En política toreó en todas las plazas a las que se puede acudir si no ambicionas hacer el paseíllo en Madrid. Ocupó la Alcaldía de Almoradí en el paso de la Dictadura a la Democracia, volvió a ella cuando el PP aún era una fuerza irrelevante que ni siquiera existía con ese nombre y repitió, tras dejarla durante algún tiempo, cuando ya se había convertido en el primer partido de la Comunidad y luego de España. Pero también fue diputado provincial y parlamentario en las Cortes, donde protagonizó un minuto de oro que ejemplifica mejor que nada lo que antes decía respecto a su habilidad para imponerse a oponentes a priori más formidables que él. Fue con motivo de uno de tantos desbordamientos como a principios de los años 90 sufría el río Segura cada vez que la gota fría descargaba sobre la provincia. El conseller de Obras Públicas, bajo la presidencia del socialista Joan Lerma, era todavía Rafael Blasco, uno de los oradores mejores y más duros que ha habido en Valencia. Y a Antonio Alonso, puesto que era de la Vega Baja, le tocó intervenir por los conservadores, aunque en su propio grupo muchos pensaban que Blasco le destrozaría. Pero Alonso salió parsimonioso, casi se recostó sobre el atril, se quedó mirando a Blasco y sólo le espetó: "Conseller, dígame usted cuántos muertos tenemos que poner en la Vega para que nos encaucen el río, que yo le prometo que nosotros lo estudiaremos". Sin alzar la voz, sin pestañear. Blasco no supo por dónde salir y perdió aquel debate. Paradojas de la política, a Blasco acabó echándolo Lerma por corrupción y fichándolo el PP, que volvió a hacerlo conseller. El final de la historia ya la saben: Blasco acabó de todas formas en prisión y el río fue encauzado después de aquello pero bajo el mandato de otro conseller también socialista, Eugenio Burriel.

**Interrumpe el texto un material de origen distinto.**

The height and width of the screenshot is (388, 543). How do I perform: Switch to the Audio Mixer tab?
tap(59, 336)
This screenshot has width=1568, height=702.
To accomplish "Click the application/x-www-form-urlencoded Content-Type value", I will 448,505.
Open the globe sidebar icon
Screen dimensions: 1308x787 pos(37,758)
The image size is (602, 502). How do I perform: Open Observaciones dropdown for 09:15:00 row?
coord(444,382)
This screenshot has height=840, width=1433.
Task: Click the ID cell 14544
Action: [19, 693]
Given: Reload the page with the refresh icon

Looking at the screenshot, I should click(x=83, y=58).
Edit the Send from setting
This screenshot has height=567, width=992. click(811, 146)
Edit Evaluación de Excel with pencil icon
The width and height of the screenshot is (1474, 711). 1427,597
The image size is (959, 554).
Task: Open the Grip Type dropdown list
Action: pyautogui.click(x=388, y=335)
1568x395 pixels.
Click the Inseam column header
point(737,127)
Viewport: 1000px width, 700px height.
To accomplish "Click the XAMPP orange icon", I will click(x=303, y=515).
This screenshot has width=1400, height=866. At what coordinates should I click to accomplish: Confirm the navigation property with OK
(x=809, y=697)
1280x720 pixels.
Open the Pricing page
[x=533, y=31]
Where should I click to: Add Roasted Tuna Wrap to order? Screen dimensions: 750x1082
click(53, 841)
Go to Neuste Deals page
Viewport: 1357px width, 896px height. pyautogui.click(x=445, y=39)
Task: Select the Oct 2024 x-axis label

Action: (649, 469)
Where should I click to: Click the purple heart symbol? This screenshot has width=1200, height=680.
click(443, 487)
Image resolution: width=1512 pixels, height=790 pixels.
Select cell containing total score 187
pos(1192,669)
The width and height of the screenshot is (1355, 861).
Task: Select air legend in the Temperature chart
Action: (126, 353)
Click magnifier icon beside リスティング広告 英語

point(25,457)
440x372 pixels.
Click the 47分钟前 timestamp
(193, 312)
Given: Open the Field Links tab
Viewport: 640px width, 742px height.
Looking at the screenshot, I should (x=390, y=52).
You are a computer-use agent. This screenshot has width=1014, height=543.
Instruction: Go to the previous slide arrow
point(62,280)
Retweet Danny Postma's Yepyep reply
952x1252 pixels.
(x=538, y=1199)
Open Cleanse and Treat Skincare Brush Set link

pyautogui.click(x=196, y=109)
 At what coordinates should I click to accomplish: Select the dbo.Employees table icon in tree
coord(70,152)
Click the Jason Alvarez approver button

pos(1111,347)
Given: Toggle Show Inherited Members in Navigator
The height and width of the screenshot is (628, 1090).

El anecdotario sería extenso, y les aseguro que en algunos casos desternillante. Pero al trazar su perfil político en la hora de su muerte, hay una faceta que resulta imprescindible subrayar. Seguramente, la llegada del PP al poder en la Comunitat Valenciana en 1995 se hubiera producido de cualquier forma, como se produjo un año después a escala nacional. Pero la figura de Antonio Alonso fue determinante en cómo sucedieron aquí las cosas. Porque de toda la Comunidad, donde el PP empezó a cimentar su fuerza, todavía como Alianza Popular, fue en la Vega Baja. Y ahí había dos figuras de enorme presencia enfrentadas: Luis Fernando Cartagena, alcalde de Orihuela, y Pedro Hernández Mateo, alcalde de Torrevieja. Ambos enzarzados en una pelea a muerte por ser el único gallo en el gallinero. Si la sangre no llegó al río, si aquella AP luego transformada en PP siguió acumulando alcaldías y poder en la mayor comarca de la Comunidad hasta convertirse en la principal plataforma para que Eduardo Zaplana lanzara su opa a la Generalitat, fue porque Antonio Alonso supo convertirse en esos momentos en un tercer referente que evitara la guerra civil. No le tenían mucho aprecio, ni Cartagena ni Hernández Mateo. Pero por mucho que quisieran minusvalorarlo, él acababa siendo siempre el fiel de la balanza. Aquellos dos alcaldes que tanto músculo exhibían empezaron igual ­alcanzando el poder gracias a oscuras mociones de censura­ y acabaron del mismo modo sus carreras: condenados y encarcelados por corrupción. Alonso, por el contrario, vino y se fue varias veces de la Alcaldía sin dar nunca tres cuartos al pregonero y ha fallecido en la tranquilidad de su casa. A diferencia de otros, él siempre supo donde debía estar.